Is there a way to set variable labels of data frame using the map family?

November 4, 2021

I have a data set and accompanying datat dictionary. And I would like to use the data dictionary to set the variable labels of the dataset. I tried using the explicit for loop but it appears to be quite slow. Is there a way to use the map family from tidyverse to achieve the same goal?

library(tidyverse)

mydata <- tibble(
  a_1 = c(20,22, 13,14,44),
  a_2 = c(42, 13, 32, 31, 14),
  b = c("male", "female", "male", "female", "male"),
  c = c("Primary", "secondary", "Tertiary", "Primary", "Secondary")
)

dictionary <- tibble(
  variable = c("a", "b", "c"),
  label = c("Age", "Gender", "Education"),
  type = c("mselect", "select", "select")

)


variables <- names(mydata)


for (var in variables){

  vm <- unique(str_remove_all(var, "_.*")) # Take care of the variables with _

  varlbl <- filter(dictionary, variable == vm) %>%
    select(label) %>% pull


    attr(mydata[[var]], "label") <- varlbl
}


#---- Map the variable labels using map
#

>Solution :

base R

mydata[] <- Map(
  function(x, lbl) if (!is.na(lbl)) `attr<-`(x, "label", lbl) else x, 
  mydata, dictionary$label[ match(gsub("_.*", "", names(mydata)),
  dictionary$variable) ])
str(mydata)
# tibble [5 x 4] (S3: tbl_df/tbl/data.frame)
#  $ a_1: num [1:5] 20 22 13 14 44
#   ..- attr(*, "label")= chr "Age"
#  $ a_2: num [1:5] 42 13 32 31 14
#   ..- attr(*, "label")= chr "Age"
#  $ b  : chr [1:5] "male" "female" "male" "female" ...
#   ..- attr(*, "label")= chr "Gender"
#  $ c  : chr [1:5] "Primary" "secondary" "Tertiary" "Primary" ...
#   ..- attr(*, "label")= chr "Education"

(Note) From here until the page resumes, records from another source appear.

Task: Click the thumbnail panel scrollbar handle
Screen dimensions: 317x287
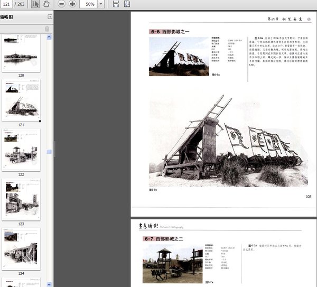Action: click(50, 152)

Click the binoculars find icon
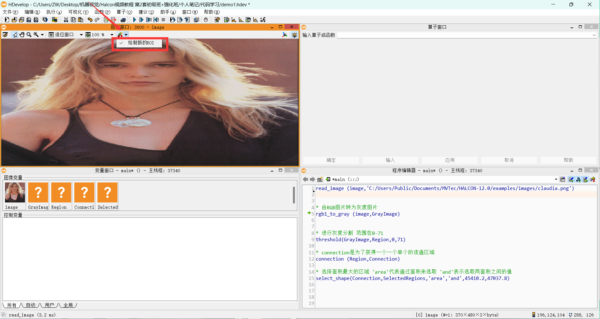click(x=123, y=20)
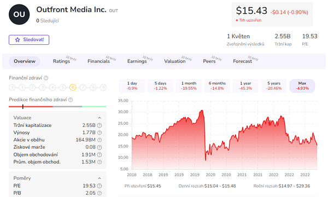Image resolution: width=328 pixels, height=197 pixels.
Task: Show info icon for Výnosy value
Action: click(99, 133)
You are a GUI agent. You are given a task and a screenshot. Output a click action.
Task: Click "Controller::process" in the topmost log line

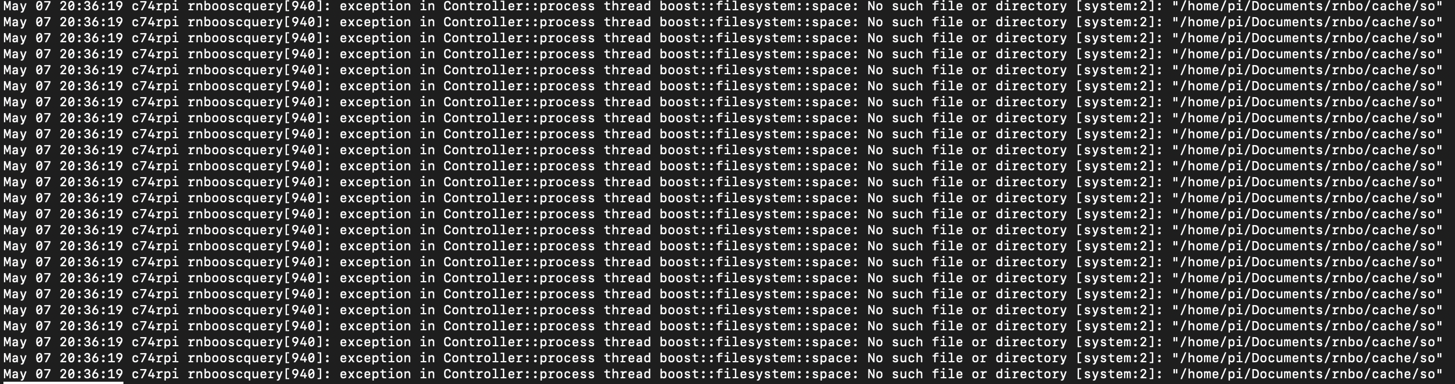[519, 6]
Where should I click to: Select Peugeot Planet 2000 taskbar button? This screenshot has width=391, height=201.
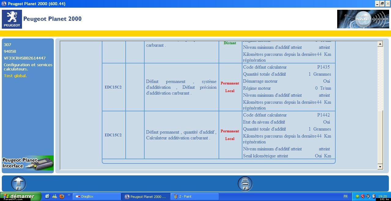pos(145,196)
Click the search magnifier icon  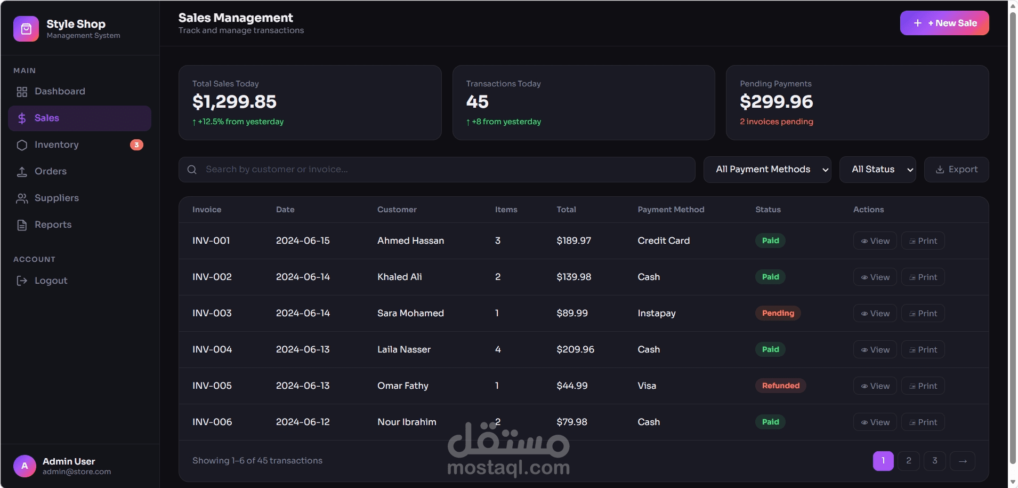point(192,170)
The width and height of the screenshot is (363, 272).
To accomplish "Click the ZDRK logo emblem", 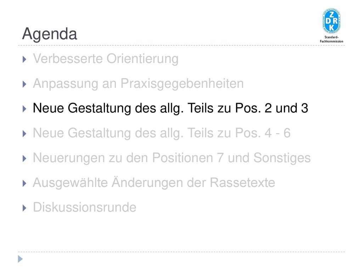I will pos(331,21).
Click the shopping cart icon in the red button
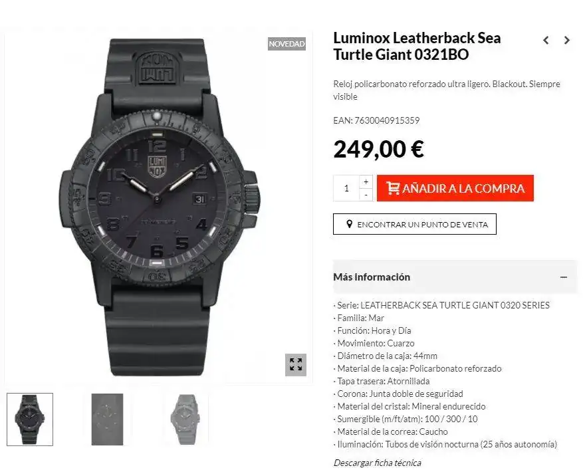583x476 pixels. [392, 188]
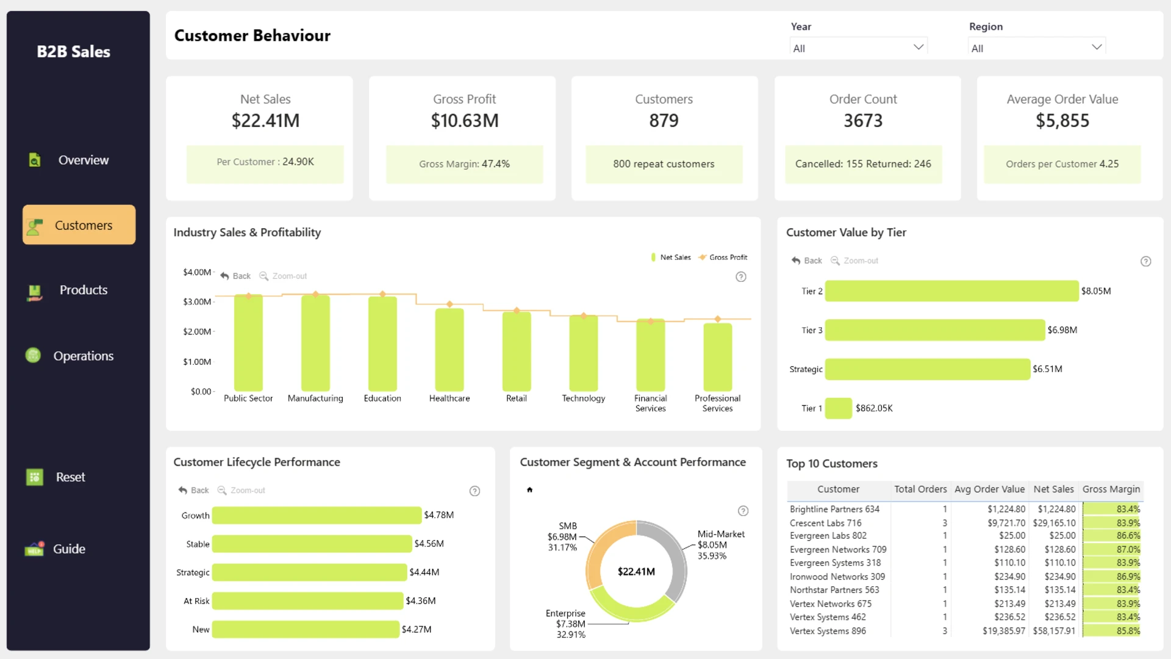Toggle the Net Sales legend item
Image resolution: width=1171 pixels, height=659 pixels.
click(671, 257)
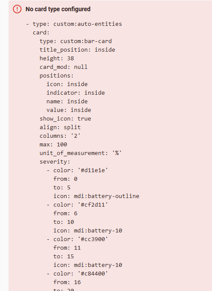Select the "type: custom:auto-entities" line
The height and width of the screenshot is (291, 212).
coord(77,24)
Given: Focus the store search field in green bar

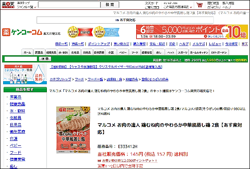Looking at the screenshot, I should coord(21,59).
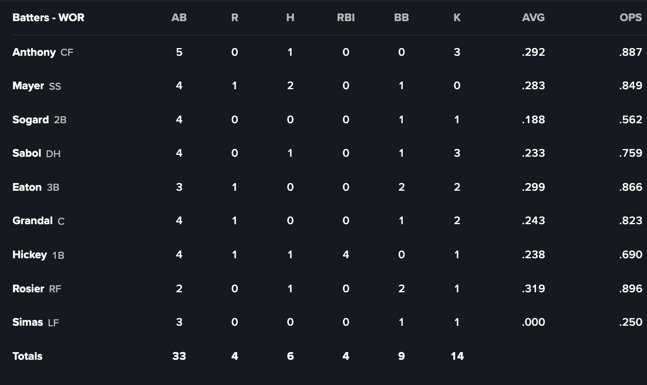The width and height of the screenshot is (647, 385).
Task: Click the OPS column header
Action: [x=631, y=18]
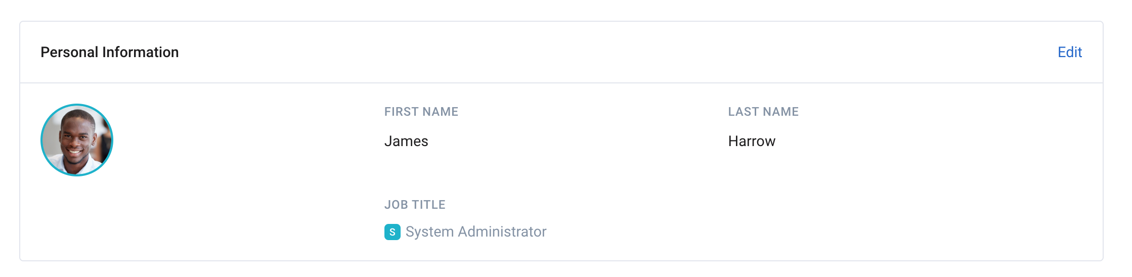Click the Personal Information heading
The height and width of the screenshot is (277, 1132).
[110, 52]
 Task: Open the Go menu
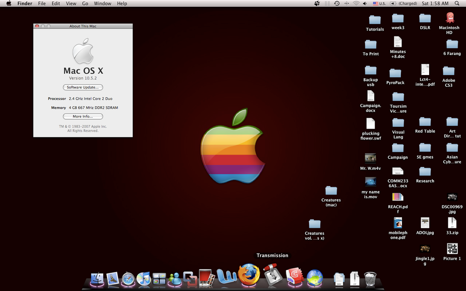click(x=85, y=3)
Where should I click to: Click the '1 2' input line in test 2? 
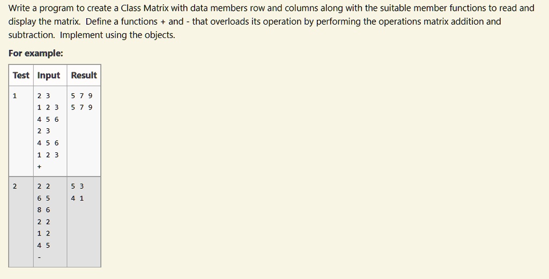(x=44, y=234)
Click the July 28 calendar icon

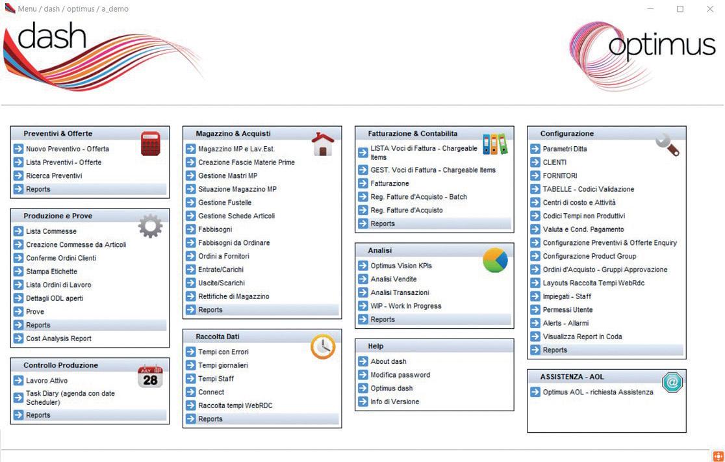150,376
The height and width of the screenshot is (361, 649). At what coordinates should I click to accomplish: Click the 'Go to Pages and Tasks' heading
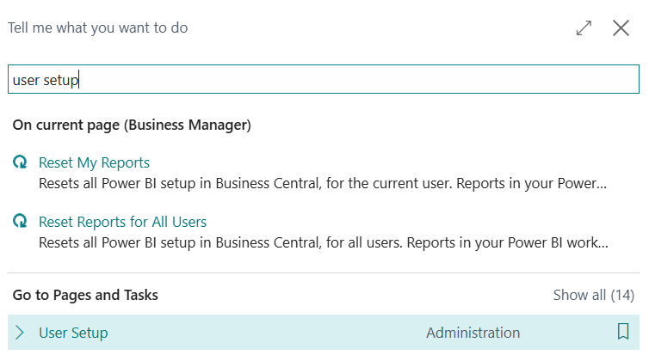point(85,295)
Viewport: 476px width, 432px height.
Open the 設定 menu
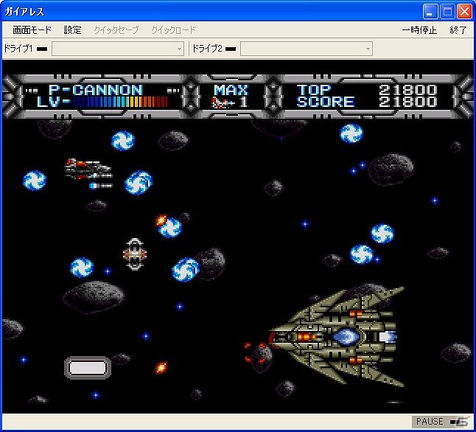[72, 29]
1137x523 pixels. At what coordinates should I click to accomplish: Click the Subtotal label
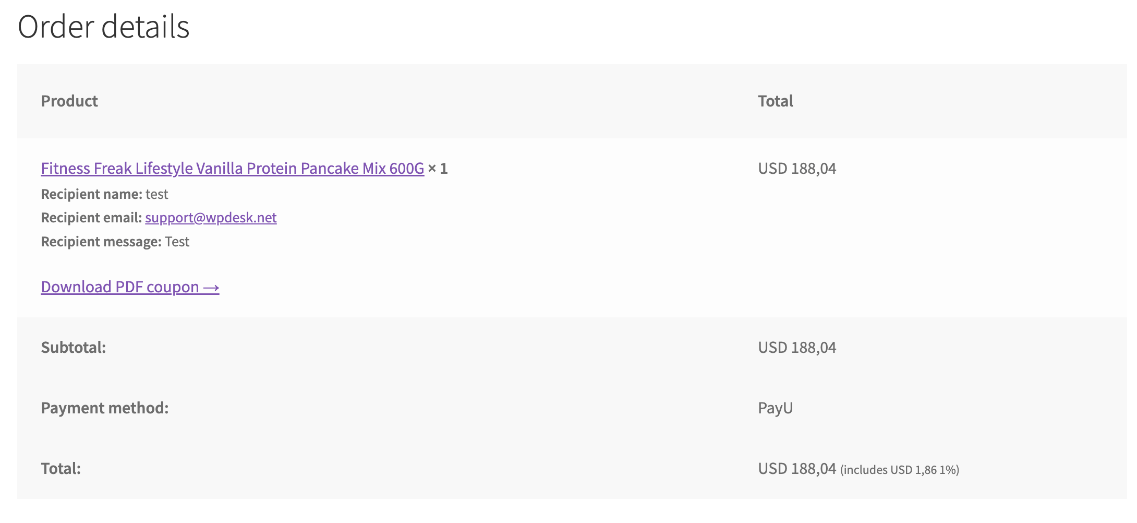(74, 347)
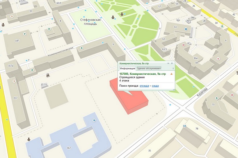Image resolution: width=238 pixels, height=158 pixels.
Task: Click the orange warning triangle icon
Action: click(171, 73)
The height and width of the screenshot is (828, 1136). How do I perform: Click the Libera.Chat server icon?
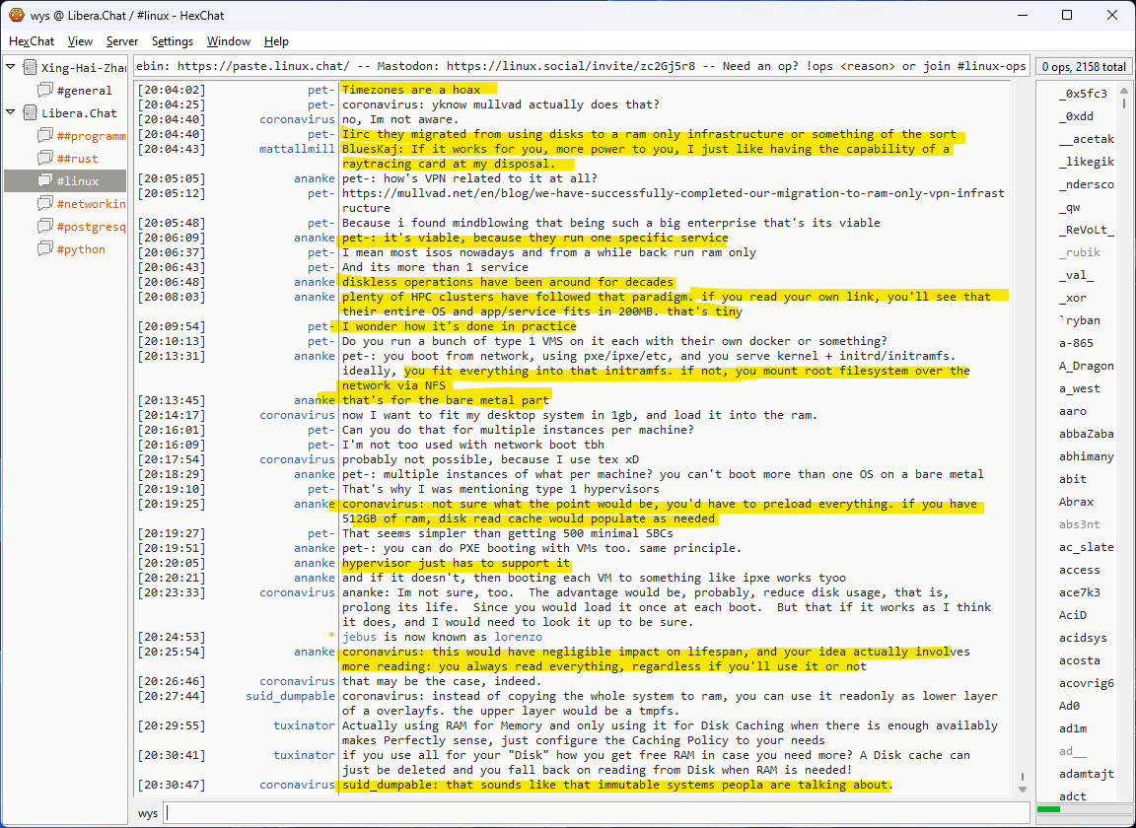[29, 113]
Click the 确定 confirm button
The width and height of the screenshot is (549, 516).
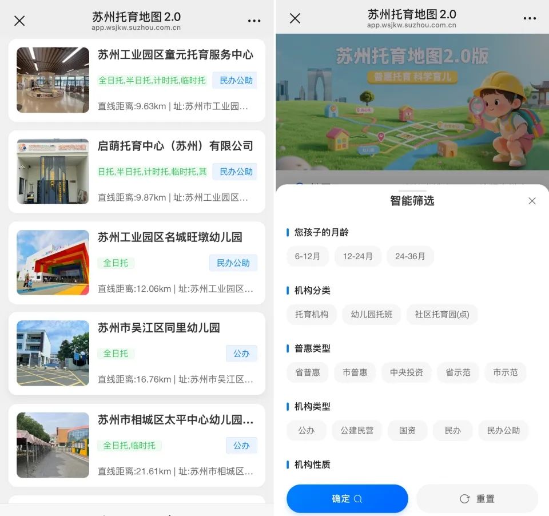[x=347, y=499]
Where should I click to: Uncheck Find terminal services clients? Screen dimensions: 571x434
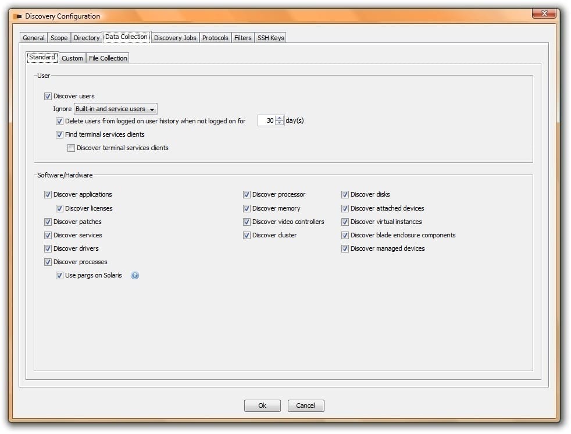click(60, 134)
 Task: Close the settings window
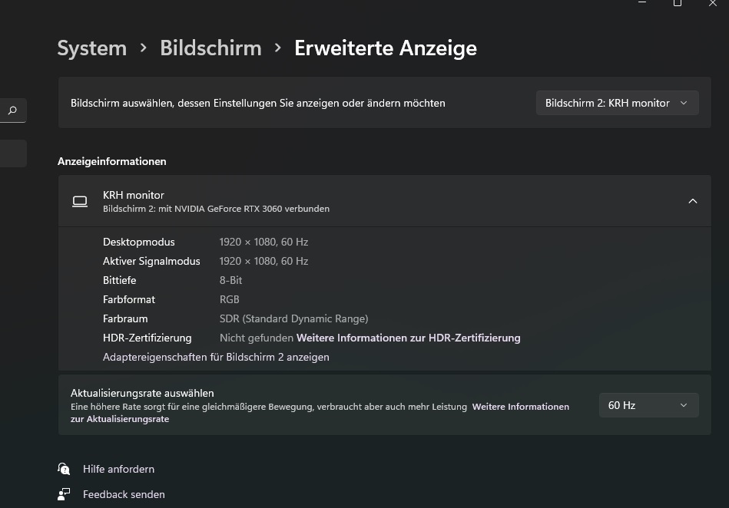713,3
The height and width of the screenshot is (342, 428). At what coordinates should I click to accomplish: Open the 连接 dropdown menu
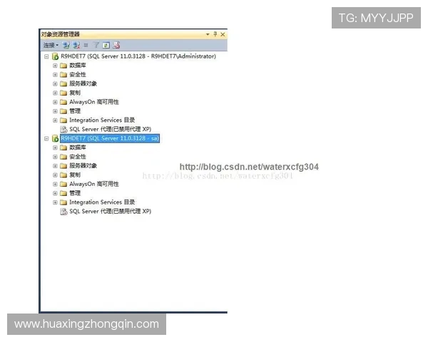pyautogui.click(x=51, y=45)
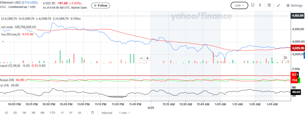Zoom in with the plus icon
This screenshot has width=305, height=116.
pos(147,58)
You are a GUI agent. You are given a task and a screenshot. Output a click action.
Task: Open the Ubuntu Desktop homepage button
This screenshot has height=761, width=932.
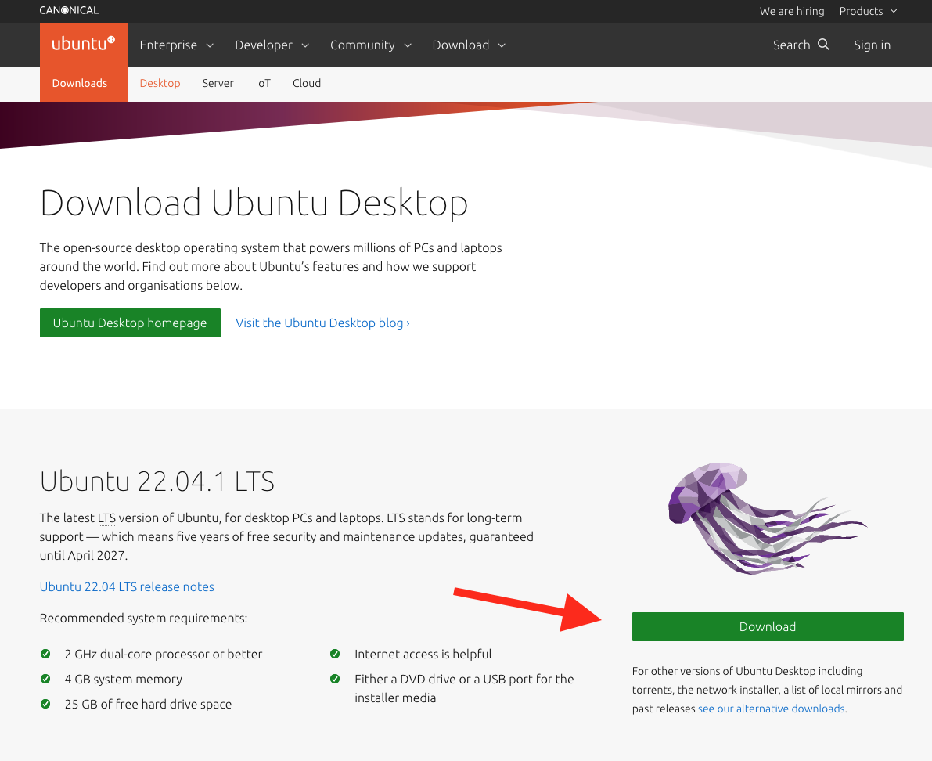tap(130, 323)
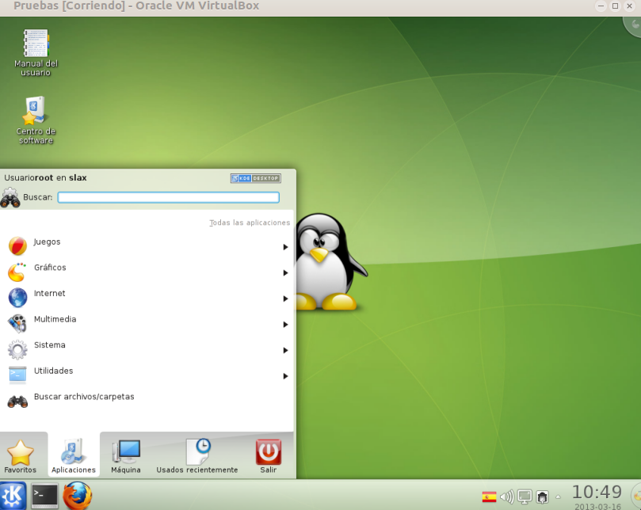The height and width of the screenshot is (510, 641).
Task: Click the binoculars search icon beside Buscar
Action: (x=11, y=197)
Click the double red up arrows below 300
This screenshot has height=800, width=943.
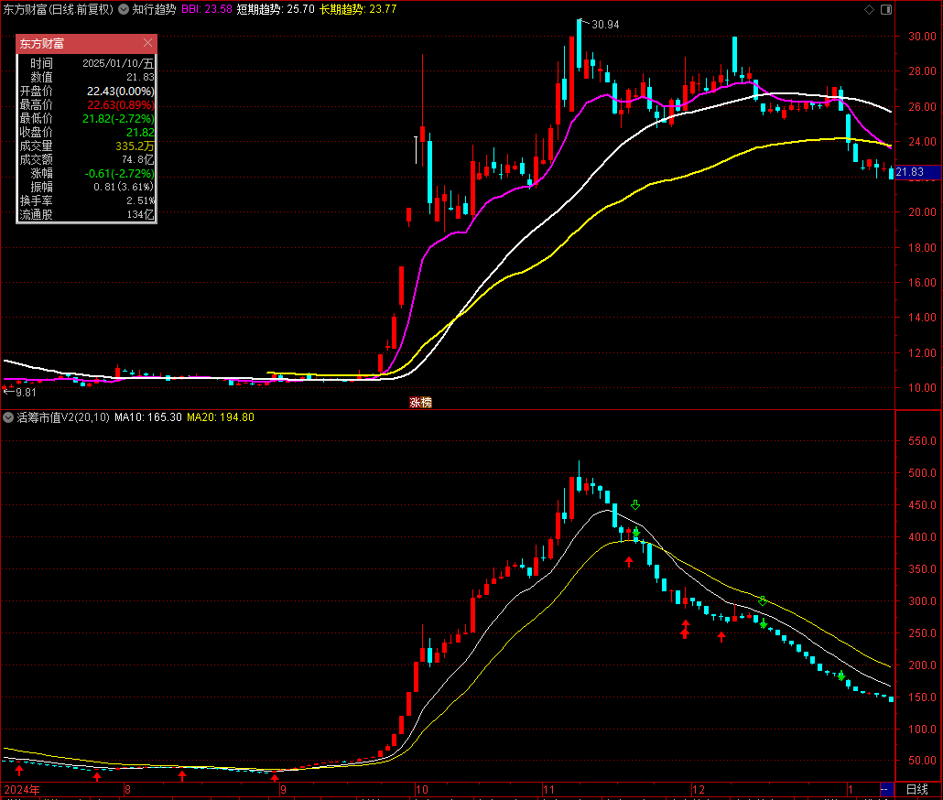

The mydata[] <- reassignment is intentional and a small hack: if we do mydata <- (no brackets), then Map returns a list and the "frame" properties are lost. However, mydata[] <- reassigns the contents (columns) with the new data, and the replacement comes as a list/frame, and the mydata frame-like properties are preserved.

I use this frequently when I want to (for example) convert a subset of columns to something else. I might do somedata[3:6] <- lapply(somedata[3:6], as.numeric), and I think it is much more readable than other methods to get the same effect.

purrr

library(dplyr) # just for %>% here
library(purrr)
mydata <- map2_dfc(
  mydata,
  dictionary$label[ match(gsub("_.*", "", names(mydata)), dictionary$variable) ],
  ~ `attr<-`(.x, "label", .y))

For both, I’m using a shortcut "cheat": these two are equivalent:

{
  attr(x, "label") <- "something"
  x
}

## is equivalent to

{
  `attr<-`(x, "label", "something")
}

in that they both return the updated x. It’s a little code-golf, a little aesthetics (reduced requirement for semicolons and braces), but you can easily shift to the more traditional (first) method if you prefer.